* [Exercise]: Nothing in the records should be altered; retype them all exactly.

□ □ □ □ □

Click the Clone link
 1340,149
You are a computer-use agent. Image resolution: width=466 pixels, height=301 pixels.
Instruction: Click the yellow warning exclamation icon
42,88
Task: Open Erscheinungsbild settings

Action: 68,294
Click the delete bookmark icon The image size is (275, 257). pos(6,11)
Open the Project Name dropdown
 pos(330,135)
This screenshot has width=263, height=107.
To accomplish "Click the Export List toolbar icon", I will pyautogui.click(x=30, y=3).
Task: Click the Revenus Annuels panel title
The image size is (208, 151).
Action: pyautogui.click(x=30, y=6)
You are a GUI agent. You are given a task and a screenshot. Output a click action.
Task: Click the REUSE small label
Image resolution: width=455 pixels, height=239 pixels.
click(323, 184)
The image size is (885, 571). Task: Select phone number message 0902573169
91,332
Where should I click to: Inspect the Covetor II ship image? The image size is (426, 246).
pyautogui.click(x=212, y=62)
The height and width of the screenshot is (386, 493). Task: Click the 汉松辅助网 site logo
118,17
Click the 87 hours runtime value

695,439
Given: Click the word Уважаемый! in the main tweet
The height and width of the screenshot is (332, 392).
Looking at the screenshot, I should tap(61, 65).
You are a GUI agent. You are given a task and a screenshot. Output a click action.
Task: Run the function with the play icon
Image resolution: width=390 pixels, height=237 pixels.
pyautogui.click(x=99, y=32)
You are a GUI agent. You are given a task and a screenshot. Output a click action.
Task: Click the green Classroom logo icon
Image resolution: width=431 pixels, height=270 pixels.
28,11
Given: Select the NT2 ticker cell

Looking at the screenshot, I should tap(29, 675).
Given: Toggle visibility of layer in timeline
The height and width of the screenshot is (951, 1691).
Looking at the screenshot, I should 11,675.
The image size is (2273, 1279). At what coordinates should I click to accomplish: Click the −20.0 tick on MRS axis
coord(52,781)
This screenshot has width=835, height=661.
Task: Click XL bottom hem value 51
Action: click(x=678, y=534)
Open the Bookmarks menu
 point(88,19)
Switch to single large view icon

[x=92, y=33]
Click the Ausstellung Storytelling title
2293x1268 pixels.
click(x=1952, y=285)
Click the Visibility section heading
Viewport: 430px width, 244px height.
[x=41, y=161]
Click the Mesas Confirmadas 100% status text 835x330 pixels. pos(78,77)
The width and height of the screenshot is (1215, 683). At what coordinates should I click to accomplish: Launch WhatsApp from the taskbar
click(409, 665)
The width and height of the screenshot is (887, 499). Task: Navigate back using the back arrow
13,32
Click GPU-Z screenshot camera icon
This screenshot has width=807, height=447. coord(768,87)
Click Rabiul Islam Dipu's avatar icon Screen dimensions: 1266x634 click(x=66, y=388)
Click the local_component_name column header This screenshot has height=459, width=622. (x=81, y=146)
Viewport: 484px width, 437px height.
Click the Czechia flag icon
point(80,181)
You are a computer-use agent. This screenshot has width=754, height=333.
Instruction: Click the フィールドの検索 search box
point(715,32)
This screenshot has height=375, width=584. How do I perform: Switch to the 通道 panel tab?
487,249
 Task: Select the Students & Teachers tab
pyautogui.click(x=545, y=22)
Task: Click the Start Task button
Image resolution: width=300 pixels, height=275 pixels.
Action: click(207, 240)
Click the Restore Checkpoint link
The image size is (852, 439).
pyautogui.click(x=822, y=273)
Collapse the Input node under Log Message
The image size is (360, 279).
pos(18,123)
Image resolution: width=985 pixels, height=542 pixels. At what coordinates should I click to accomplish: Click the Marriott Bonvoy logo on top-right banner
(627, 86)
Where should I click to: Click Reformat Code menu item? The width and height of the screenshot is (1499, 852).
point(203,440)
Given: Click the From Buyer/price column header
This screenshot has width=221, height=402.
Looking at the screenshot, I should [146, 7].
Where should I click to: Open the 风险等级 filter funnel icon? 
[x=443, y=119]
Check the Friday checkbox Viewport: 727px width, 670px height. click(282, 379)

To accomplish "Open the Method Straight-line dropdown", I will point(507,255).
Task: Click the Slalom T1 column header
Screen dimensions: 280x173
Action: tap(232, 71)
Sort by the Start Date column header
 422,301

□ □ □ □ □

* [Reply]:
Click the Clone link
 1340,149
You are a computer-use agent. Image resolution: width=466 pixels, height=301 pixels.
Instruction: Click the yellow warning exclamation icon
42,88
Task: Open Erscheinungsbild settings

Action: 68,294
Click the delete bookmark icon The image size is (275, 257). pos(6,11)
Open the Project Name dropdown
 pos(330,135)
This screenshot has width=263, height=107.
To accomplish "Click the Export List toolbar icon", I will pyautogui.click(x=30, y=3).
Task: Click the Revenus Annuels panel title
The image size is (208, 151).
Action: pyautogui.click(x=30, y=6)
You are a GUI agent. You are given a task and a screenshot. Output a click action.
Task: Click the REUSE small label
Image resolution: width=455 pixels, height=239 pixels.
click(323, 184)
The image size is (885, 571). Task: Select phone number message 0902573169
91,332
Where should I click to: Inspect the Covetor II ship image? The image size is (426, 246).
pyautogui.click(x=212, y=62)
The height and width of the screenshot is (386, 493). Task: Click the 汉松辅助网 site logo
118,17
Click the 87 hours runtime value

695,439
Given: Click the word Уважаемый! in the main tweet
The height and width of the screenshot is (332, 392).
Looking at the screenshot, I should tap(61, 65).
You are a GUI agent. You are given a task and a screenshot. Output a click action.
Task: Run the function with the play icon
Image resolution: width=390 pixels, height=237 pixels.
pyautogui.click(x=99, y=32)
You are a GUI agent. You are given a task and a screenshot. Output a click action.
Task: Click the green Classroom logo icon
Image resolution: width=431 pixels, height=270 pixels.
28,11
Given: Select the NT2 ticker cell

Looking at the screenshot, I should tap(29, 675).
Given: Toggle visibility of layer in timeline
The height and width of the screenshot is (951, 1691).
Looking at the screenshot, I should 11,675.
The image size is (2273, 1279). At what coordinates should I click to accomplish: Click the −20.0 tick on MRS axis
coord(52,781)
This screenshot has width=835, height=661.
Task: Click XL bottom hem value 51
Action: click(x=678, y=534)
Open the Bookmarks menu
 point(88,19)
Switch to single large view icon

[x=92, y=33]
Click the Ausstellung Storytelling title
2293x1268 pixels.
click(x=1952, y=285)
Click the Visibility section heading
Viewport: 430px width, 244px height.
[x=41, y=161]
Click the Mesas Confirmadas 100% status text 835x330 pixels. pos(78,77)
The width and height of the screenshot is (1215, 683). At what coordinates should I click to accomplish: Launch WhatsApp from the taskbar
click(409, 665)
The width and height of the screenshot is (887, 499). Task: Navigate back using the back arrow
13,32
Click GPU-Z screenshot camera icon
This screenshot has width=807, height=447. coord(768,87)
Click Rabiul Islam Dipu's avatar icon Screen dimensions: 1266x634 click(x=66, y=388)
Click the local_component_name column header This screenshot has height=459, width=622. (x=81, y=146)
Viewport: 484px width, 437px height.
Click the Czechia flag icon
point(80,181)
You are a computer-use agent. This screenshot has width=754, height=333.
Instruction: Click the フィールドの検索 search box
point(715,32)
This screenshot has height=375, width=584. How do I perform: Switch to the 通道 panel tab?
487,249
 Task: Select the Students & Teachers tab
pyautogui.click(x=545, y=22)
Task: Click the Start Task button
Image resolution: width=300 pixels, height=275 pixels.
Action: click(207, 240)
Click the Restore Checkpoint link
The image size is (852, 439).
pyautogui.click(x=822, y=273)
Collapse the Input node under Log Message
The image size is (360, 279).
pos(18,123)
Image resolution: width=985 pixels, height=542 pixels. At what coordinates should I click to accomplish: Click the Marriott Bonvoy logo on top-right banner
(627, 86)
Where should I click to: Click Reformat Code menu item? The width and height of the screenshot is (1499, 852).
point(203,440)
Given: Click the From Buyer/price column header
This screenshot has width=221, height=402.
Looking at the screenshot, I should [146, 7].
Where should I click to: Open the 风险等级 filter funnel icon? 
[x=443, y=119]
Check the Friday checkbox Viewport: 727px width, 670px height. click(282, 379)

To accomplish "Open the Method Straight-line dropdown", I will point(507,255).
Task: Click the Slalom T1 column header
Screen dimensions: 280x173
Action: tap(232, 71)
Sort by the Start Date column header
 422,301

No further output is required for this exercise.